As far as India is concerned, urbanisation in the country’s tier-2 and -3 cities has only just started, and vehicle ownership forms a large part of it. Combine it with the high aspirational value of a car and it is clear that ownership in India is under no threat; it is not expected to impact sales growth.
Given that metros and big cities still account for the large part of vehicle purchase in India, there is a huge untapped market for car ownership. As the auto boom in India’s small cities is underway, automakers must be ready to service this huge demand.
To compete with the likes of Uber and Zipcar, some car manufacturers are now looking at mobility services — everything from electric scooter hire to car-sharing apps.

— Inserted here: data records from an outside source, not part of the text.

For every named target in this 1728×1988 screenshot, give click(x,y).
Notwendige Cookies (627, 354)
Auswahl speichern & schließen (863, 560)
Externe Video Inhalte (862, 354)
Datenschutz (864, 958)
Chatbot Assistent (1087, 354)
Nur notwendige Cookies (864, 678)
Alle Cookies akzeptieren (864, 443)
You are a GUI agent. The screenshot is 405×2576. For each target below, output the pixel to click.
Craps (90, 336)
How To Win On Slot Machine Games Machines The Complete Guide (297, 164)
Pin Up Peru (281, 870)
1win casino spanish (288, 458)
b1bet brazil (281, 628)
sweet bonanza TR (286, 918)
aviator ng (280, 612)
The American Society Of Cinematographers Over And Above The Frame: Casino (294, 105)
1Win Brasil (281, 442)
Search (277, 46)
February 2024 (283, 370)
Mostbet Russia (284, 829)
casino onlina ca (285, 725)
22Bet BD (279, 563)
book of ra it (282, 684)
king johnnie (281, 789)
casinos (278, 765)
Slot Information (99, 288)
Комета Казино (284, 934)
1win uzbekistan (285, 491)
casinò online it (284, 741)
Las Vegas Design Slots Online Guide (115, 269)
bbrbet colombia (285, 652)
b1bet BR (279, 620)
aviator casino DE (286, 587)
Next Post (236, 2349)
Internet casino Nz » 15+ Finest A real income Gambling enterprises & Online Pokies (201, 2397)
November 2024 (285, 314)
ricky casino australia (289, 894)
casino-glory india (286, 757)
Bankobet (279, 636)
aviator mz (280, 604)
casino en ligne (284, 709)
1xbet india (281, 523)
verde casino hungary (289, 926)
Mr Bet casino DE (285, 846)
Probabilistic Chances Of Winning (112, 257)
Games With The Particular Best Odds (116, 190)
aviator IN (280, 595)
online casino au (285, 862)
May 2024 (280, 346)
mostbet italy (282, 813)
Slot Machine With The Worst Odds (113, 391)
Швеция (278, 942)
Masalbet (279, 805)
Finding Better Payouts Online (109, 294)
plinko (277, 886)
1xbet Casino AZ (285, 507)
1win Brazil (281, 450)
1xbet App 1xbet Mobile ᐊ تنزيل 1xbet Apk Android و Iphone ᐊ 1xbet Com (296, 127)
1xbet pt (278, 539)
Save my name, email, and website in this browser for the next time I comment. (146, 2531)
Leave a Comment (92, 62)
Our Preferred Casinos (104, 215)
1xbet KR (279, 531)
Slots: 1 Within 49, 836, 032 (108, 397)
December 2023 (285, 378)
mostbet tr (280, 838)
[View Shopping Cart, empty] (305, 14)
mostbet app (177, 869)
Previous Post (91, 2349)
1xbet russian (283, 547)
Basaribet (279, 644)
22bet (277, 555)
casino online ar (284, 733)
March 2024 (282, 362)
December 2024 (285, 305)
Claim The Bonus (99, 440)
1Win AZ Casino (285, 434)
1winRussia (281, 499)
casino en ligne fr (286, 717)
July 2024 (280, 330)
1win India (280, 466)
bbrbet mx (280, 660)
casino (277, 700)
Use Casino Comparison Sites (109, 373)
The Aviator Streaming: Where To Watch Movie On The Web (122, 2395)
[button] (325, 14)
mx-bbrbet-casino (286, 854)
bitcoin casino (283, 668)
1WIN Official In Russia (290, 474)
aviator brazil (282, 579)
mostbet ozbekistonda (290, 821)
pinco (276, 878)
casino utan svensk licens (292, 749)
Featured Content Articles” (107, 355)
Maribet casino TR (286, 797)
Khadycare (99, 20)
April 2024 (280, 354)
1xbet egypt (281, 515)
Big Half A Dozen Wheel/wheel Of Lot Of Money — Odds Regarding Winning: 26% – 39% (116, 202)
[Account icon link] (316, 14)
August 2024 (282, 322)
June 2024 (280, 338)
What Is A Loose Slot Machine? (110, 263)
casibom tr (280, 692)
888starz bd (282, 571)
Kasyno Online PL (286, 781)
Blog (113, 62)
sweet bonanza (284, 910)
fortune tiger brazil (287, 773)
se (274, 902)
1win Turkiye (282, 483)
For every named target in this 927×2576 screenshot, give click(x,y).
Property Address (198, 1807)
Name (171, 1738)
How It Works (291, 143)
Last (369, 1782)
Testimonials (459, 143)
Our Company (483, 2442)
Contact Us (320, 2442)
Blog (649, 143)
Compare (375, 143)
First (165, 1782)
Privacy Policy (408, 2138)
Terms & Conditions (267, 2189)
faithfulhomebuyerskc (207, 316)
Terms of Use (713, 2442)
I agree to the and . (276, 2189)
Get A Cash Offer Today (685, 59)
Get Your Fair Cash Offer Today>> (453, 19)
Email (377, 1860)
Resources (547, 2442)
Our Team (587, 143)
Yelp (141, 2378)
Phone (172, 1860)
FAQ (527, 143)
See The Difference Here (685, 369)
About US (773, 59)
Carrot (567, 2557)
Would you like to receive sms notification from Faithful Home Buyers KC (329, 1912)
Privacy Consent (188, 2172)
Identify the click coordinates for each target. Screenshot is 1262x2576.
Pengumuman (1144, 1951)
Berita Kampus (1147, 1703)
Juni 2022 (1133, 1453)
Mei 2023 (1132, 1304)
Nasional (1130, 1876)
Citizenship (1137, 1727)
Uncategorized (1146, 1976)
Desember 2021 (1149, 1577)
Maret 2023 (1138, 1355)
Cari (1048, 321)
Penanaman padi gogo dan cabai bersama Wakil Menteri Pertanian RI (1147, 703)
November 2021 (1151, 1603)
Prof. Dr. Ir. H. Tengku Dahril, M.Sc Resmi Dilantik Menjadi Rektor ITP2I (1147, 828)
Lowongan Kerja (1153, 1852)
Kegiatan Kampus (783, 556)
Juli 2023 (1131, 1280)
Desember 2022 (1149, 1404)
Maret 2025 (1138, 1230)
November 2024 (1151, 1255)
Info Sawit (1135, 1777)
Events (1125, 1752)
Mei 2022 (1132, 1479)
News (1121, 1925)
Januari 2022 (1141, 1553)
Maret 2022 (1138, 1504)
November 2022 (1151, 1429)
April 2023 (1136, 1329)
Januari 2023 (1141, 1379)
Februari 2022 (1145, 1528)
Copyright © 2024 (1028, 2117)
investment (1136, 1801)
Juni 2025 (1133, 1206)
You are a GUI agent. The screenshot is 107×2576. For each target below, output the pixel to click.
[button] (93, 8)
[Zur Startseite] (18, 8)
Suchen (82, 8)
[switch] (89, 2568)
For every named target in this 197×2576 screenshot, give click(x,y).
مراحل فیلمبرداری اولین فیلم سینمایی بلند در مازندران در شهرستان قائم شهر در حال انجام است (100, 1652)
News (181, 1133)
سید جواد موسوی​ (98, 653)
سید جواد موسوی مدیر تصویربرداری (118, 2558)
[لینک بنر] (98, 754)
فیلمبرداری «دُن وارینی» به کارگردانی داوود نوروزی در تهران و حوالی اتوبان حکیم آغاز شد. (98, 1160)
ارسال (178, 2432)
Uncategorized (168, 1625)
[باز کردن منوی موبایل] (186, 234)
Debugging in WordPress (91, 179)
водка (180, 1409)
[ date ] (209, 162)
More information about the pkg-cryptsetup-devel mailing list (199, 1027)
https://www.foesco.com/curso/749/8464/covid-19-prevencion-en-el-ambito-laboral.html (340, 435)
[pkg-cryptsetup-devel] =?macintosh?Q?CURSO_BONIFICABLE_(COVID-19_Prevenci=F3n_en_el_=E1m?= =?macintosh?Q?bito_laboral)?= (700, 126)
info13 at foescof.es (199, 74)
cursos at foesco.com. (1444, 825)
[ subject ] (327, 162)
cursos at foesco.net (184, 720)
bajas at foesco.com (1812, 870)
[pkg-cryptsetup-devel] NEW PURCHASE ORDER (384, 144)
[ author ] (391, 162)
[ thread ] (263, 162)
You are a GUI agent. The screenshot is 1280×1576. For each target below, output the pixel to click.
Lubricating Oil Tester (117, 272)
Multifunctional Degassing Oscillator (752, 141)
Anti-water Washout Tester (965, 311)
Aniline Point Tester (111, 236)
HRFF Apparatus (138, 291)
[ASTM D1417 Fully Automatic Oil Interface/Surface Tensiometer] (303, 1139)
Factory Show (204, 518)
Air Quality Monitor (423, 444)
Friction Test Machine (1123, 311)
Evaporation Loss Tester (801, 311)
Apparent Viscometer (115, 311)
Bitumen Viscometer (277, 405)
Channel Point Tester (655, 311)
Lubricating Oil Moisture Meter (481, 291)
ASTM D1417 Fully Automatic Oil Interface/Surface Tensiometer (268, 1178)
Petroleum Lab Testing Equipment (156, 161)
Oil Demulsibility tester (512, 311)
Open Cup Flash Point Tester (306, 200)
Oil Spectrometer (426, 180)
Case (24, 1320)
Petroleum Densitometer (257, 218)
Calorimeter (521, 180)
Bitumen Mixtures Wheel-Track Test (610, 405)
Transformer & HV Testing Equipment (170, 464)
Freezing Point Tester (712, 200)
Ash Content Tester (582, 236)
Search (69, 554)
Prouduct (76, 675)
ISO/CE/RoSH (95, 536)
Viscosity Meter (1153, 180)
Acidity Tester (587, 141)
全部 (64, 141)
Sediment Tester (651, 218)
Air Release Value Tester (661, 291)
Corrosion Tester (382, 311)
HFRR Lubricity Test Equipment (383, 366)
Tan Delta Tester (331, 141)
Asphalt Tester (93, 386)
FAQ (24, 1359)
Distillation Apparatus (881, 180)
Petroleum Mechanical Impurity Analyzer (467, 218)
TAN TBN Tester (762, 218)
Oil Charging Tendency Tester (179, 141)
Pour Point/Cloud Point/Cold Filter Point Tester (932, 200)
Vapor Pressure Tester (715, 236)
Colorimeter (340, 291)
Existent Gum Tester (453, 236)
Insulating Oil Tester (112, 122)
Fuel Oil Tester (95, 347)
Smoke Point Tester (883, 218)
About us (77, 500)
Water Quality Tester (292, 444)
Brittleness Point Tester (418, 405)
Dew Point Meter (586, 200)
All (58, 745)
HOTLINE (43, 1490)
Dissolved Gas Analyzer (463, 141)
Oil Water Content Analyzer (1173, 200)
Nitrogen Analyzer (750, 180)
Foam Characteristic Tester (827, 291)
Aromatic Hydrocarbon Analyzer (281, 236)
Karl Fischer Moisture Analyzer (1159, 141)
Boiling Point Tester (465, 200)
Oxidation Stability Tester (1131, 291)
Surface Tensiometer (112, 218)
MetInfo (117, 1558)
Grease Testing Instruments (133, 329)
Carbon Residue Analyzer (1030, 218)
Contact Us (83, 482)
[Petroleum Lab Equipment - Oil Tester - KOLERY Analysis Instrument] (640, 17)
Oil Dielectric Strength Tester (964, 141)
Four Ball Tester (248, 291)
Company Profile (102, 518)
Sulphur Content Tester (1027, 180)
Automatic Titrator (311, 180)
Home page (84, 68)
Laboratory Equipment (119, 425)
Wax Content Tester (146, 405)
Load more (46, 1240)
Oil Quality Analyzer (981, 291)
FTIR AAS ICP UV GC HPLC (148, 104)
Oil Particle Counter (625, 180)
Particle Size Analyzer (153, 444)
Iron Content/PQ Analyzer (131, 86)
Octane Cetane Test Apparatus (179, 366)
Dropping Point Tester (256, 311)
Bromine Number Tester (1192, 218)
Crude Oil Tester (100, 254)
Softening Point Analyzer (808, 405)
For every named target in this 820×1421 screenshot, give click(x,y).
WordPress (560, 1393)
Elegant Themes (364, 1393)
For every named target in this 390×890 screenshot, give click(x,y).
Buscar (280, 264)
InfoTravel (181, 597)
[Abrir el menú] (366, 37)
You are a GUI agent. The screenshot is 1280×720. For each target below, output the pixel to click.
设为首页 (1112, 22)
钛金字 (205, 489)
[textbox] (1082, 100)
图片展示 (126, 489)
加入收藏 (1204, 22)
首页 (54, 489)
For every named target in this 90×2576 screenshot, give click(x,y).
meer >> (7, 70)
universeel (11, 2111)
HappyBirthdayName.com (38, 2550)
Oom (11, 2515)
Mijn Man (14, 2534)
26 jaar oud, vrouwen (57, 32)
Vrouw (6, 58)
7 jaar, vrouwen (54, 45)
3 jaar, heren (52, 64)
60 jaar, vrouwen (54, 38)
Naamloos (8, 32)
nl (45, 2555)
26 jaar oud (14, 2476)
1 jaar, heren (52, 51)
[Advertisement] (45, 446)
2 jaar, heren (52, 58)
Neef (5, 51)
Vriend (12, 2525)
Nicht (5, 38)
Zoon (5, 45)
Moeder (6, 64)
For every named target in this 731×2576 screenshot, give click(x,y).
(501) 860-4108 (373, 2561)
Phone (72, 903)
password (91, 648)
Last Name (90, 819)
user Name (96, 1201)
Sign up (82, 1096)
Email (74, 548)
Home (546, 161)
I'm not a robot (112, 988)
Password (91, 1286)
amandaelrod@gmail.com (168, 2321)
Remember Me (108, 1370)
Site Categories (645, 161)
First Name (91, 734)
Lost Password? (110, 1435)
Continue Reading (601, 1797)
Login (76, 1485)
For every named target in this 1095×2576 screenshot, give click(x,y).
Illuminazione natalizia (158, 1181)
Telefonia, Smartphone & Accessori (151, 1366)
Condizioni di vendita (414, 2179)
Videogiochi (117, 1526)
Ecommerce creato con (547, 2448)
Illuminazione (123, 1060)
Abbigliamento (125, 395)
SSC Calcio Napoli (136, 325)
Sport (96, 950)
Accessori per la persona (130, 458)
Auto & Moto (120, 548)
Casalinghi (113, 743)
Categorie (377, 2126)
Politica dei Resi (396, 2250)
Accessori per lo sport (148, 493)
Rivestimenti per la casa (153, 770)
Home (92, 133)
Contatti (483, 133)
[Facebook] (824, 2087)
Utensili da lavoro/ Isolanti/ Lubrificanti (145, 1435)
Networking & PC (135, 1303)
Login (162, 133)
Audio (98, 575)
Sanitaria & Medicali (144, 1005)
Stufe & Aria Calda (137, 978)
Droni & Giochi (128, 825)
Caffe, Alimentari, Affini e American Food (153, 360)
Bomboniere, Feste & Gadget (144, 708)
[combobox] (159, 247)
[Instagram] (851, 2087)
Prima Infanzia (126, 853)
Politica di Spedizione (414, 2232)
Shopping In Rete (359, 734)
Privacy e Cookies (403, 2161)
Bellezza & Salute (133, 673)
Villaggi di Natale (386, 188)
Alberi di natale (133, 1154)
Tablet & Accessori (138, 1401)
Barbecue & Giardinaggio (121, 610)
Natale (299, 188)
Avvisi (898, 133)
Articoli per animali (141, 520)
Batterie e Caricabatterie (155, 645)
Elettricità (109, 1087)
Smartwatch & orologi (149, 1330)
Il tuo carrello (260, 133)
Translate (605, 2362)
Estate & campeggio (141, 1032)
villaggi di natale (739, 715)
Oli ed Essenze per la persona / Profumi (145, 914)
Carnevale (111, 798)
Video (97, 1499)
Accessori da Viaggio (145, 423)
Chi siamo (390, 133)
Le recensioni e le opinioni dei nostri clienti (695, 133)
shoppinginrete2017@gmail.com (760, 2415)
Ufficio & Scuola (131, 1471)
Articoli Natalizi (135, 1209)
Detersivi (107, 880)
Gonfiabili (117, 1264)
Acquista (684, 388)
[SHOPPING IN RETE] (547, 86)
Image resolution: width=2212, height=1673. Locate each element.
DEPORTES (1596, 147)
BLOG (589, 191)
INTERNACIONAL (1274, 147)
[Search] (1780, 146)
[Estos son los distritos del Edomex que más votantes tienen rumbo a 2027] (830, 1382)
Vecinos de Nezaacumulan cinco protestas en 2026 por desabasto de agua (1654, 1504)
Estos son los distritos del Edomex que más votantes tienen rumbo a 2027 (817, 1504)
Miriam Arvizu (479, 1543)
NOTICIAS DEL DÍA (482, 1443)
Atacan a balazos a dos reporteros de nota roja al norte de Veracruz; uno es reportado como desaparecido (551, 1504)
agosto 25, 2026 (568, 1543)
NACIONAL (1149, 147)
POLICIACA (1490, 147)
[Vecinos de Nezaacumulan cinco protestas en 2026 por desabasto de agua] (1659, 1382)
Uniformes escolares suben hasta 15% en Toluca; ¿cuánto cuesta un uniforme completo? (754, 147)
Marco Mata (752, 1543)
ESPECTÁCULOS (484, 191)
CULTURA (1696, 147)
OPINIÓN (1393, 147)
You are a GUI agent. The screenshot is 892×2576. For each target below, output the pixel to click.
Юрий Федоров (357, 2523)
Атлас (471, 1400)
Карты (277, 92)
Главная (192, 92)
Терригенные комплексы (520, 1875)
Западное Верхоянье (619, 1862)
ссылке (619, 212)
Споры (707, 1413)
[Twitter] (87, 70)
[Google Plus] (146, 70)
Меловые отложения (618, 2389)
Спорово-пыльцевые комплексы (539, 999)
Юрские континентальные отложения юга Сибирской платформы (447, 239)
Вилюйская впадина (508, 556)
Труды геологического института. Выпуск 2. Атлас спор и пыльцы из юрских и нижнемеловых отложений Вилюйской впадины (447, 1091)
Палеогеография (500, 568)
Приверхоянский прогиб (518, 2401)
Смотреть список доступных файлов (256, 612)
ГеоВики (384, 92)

Volvo’s 24-month subscription service in Canada is a leasing alternative covering maintenance, minor wear, and other costs in a single payment. Customers get a new vehicle and the latest tech. The company expects the subscription model will contribute to around 10 per cent of overall sales.
Then there are automotive giants like General Motors entering car-sharing programmes. It launched the Maven programme in 2016, allowing customers to use a fleet of company vehicles through a rental process.
To conclude, cars are not disappearing any time soon. What is slated to change is how we use them, and the automotive industry must keep up. Car-sharing, ride-hailing, and electric vehicles present an opportunity and carmakers must devise new methods to stay relevant.